Spinal decompression is a painless, non-invasive procedure that’s designed to relieve pressure on one or more pinched nerves running through the spinal column. The average person’s spine contains eight pairs of cervical nerves, twelve pairs of thoracic nerves, five pairs of sarcal nerves, five pairs of lumbar nerves, and one pair of coccygeal nerves. It’s not uncommon for these nerves to become pinched, resulting in symptoms like pain, limited mobility, the feeling of “pins and needles,” or even numbness. But nonsurgical spinal decompression may offer relief of these symptoms, as it relieves pressure on the affected nerves; thereby promoting a healthy musculoskeletal system.
Dr. Allen Dyer is credited with pioneering the practice of nonsurgical spinal decompression in 1985. Using a special decompression table, Dr. Dryer would reduce patients’ muscle guarding and spasms. While dozens of other decompression tables have been invented since then, the basic principle remains the same: pressure on the patient’s back is reduced by manipulating the table towards a specific angle.

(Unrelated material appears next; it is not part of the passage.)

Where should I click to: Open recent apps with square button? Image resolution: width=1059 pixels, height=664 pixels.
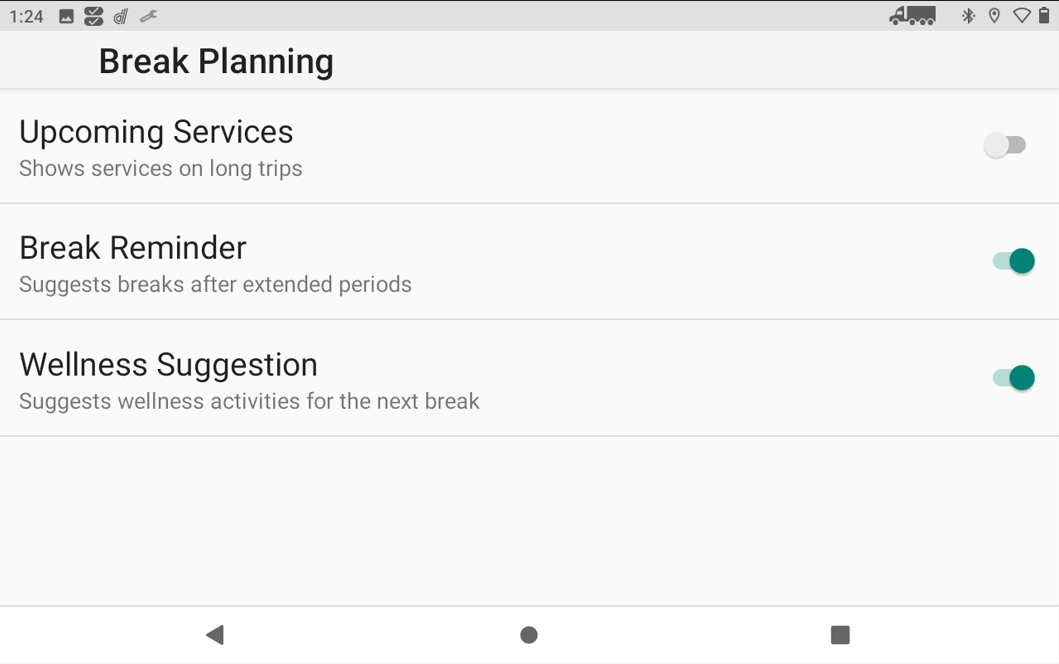tap(840, 635)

So, how exactly does spinal decompression work? Methods vary depending on the chiropractor or physician performing the procedure – as well as the particular device being used – but most involve the use of a mechanical traction table that controls both the force and angle of the patient’s disc distraction. When performed correctly, it will reduce the body’s ability to resist force and general muscle spasms. Many spinal decompression tables are designed to apply traction force to the various spinal discs; thus, reducing pressure and treating the associated symptoms.

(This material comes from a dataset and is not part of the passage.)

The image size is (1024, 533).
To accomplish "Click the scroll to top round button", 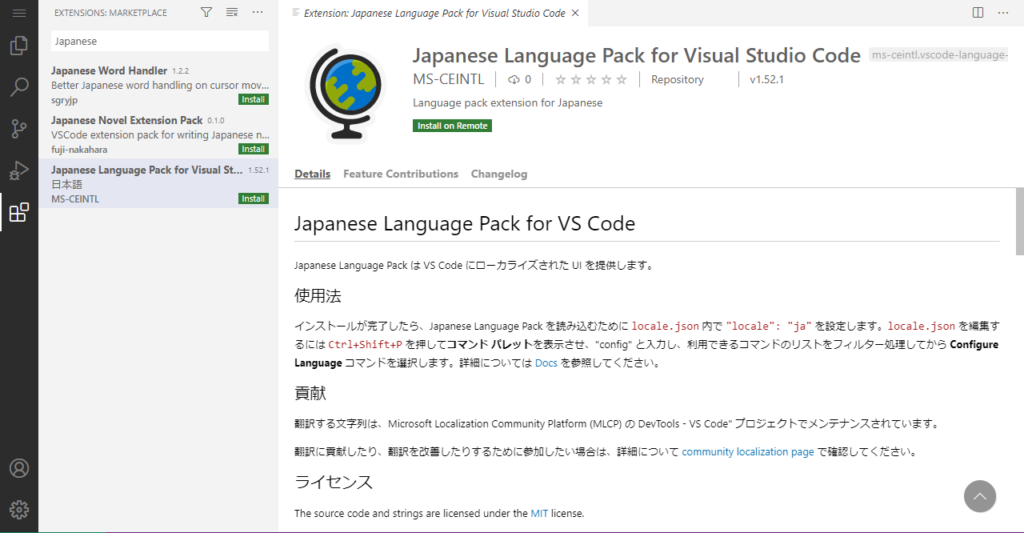I will [980, 495].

One of the great things about nonsurgical spinal decompression is the simple fact that it’s safe and non-invasive. Sure, there are other, more invasive treatment options available for back pain, herniated discs and other back problems, but they are come with a much greater risk of complication – not to mention the increased cost.
A typical spinal decompression session involves 15, one-minute long alternating decompression and relaxation cycles, making it just a half-hour long (15 minutes for decompression and 15 minutes for relaxation). When used to treat the lower back, the patient will lie on his or her back or stomach, and the chiropractor will secure the patient by placing straps around their waist and chest. Once the set of 15 decompression and 15 relaxation cycles is complete, the process is over. It’s quick, painless, and can make a world of difference in your back problems.